Early January saw of a new kind of genetically modified tomato heading to our shores from Canada. This variety has been engineered by scientists from the University of Norwich to include a blue pigment found naturally in blueberries, the addition of which turns the tomato purple. The pigment, known as anthocyanin, has numerous health benefits, and has even been shown to halt cancer growth in animal tests.

Purple Tomatoes

But could you ever be persuaded to eat a genetically modified purple tomato? Even in the knowledge that eating it would be perfectly safe for you and for the environment?

GM technology has never been far from controversy. Europe is especially fearful of the subject, with a recent survey showing that only 1 in 4 Europeans are ‘for’ genetically modified crops. It is this attitude that led Professor Cathie Martin, developer of the purple tomato, to carry her work out in Canada, where regulations are less oppressive.

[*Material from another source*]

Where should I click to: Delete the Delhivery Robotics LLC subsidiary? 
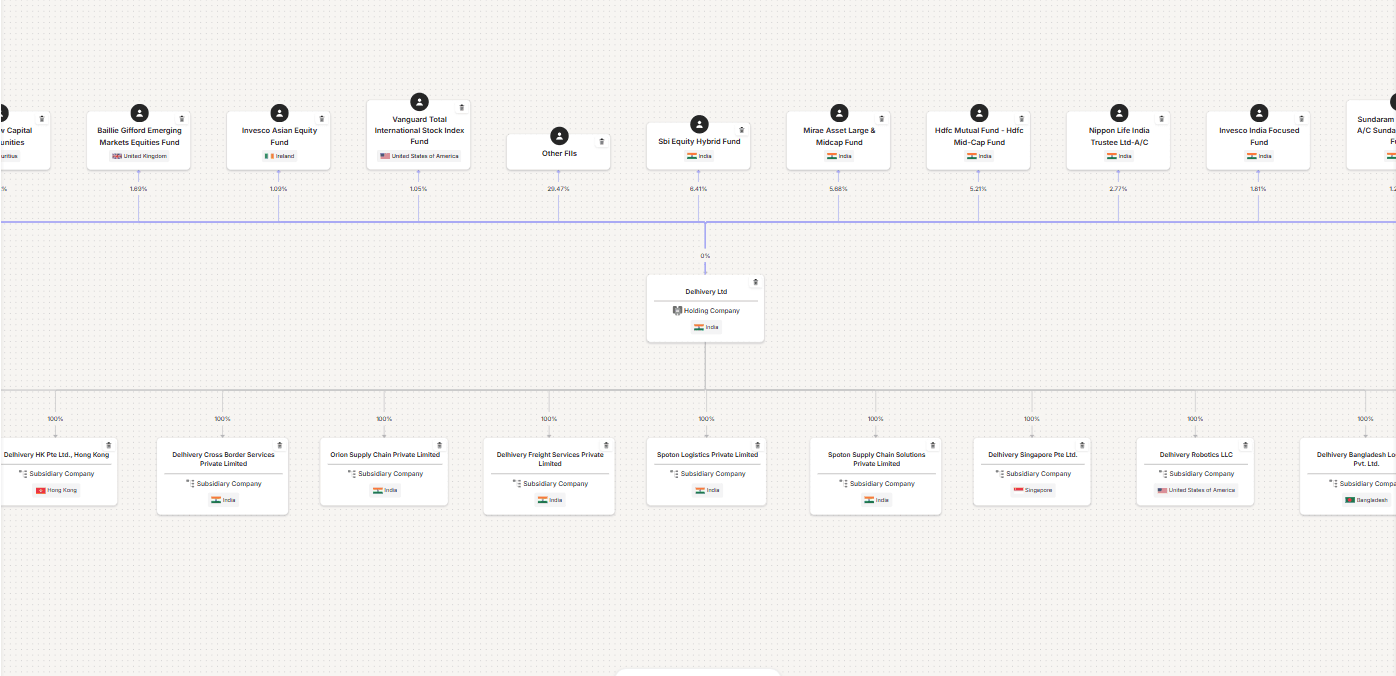1246,445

It is hardly surprising this attitude exists, especially with a title as ominous as ‘genetic modification’. Genetics are, of course, the fundamental code determining an organism’s entire being. In the eyes of many, one may as well name it ‘personality re-writing’ or even ‘soul-tampering’.

However this public perception of GM technology is undeserved, harmful, and is blinding us to what is in fact a very safe and useful technology.

Far from changing an organism’s entire being, genetic modification simply takes an existing species and allows it to exhibit an extra desired trait, usually with aims to increase crop yield or provide extra nutrients. Eating a GM vegetable is no more dangerous to humans than eating the original, whilst also eating a little of whatever chemical the GM variety produces.

The purple tomato is a terrible mascot for GM technology, and all its potential, simply because it serves no purpose.

In the case of our new friend the purple tomato, eating this GM variety is no more dangerous than eating a regular tomato whilst simultaneously drinking some blueberry juice.

This does, however, raise a very valid issue. Why invest thousands in producing a tomato with the health benefits of a blueberry, when it is much cheaper to simply persuade people to eat more blueberries? The fact of the matter is this: there is no gap in the food market for a purple tomato, no matter how healthy it is.

The purple tomato is a terrible mascot for GM technology, and all its potential, simply because it serves no purpose. No one has ever asked for a healthier tomato – they are already pretty healthy as they are.

If GM technology is to gain the reputation it deserves, the general public must be alerted to the examples of genetic modification that have provided, or could provide solutions to world issues.

A good example is the ‘Golden Rice’ project, in which biologists engineered rice plants to contain beta carotene, a molecule which is converted into vitamin A in the body. An estimated 670,000 children die every year from vitamin A deficiency; importing vitamin A into their rice crop provides an effective solution. Golden Rice perfectly showcases GM technology‘s potential to save millions of lives.

Research is also being carried out, in Durham among many other institutions, into the effects of genetic modification on oil-producing crops for use in the biofuel industry. With crude oil reserves dwindling, much emphasis is being placed on plant-derived fuels as a clean renewable alternative, and GM technology allows biologists to drastically improve production rates of biofuel products such as triglycerides and ethanol.

In this case GM technology is a powerful tool for both study and production: it can be used to determine which reactions are important in a plant’s oil production pathway.

By engineering different plant strains that either over-express or under-express certain enzymes and then measuring yield in each, it can be determined which enzymes are most crucial to bio-oil production. This in turn allows scientists to pinpoint exactly what modifications are needed in order for new, higher yielding varieties to be created.

However this public perception of GM technology is undeserved, harmful, and is blinding us to what is in fact a very safe and useful technology.

In a simple case, if an enzyme’s presence means that less oil is produced, one can simply mutate the gene that codes for this enzyme, thus causing a non-functional enzyme to be present in the plant, and resulting in higher oil yield.

It is in fields of research like these that GM technology really starts to show its true potential.

Far from merely changing the colour of fruit and veg, GM technology provides answers to problems that will have to be faced over the coming decades, often in cases where there simply is no alternative method.

If GM is to be allowed to succeed, it must be viewed in a much better light by the wider world, and for this to be the case the public must be provided with a good GM icon; an example which sums up all that is good about this incredible technology, rather than a gimmick with no purpose or potential.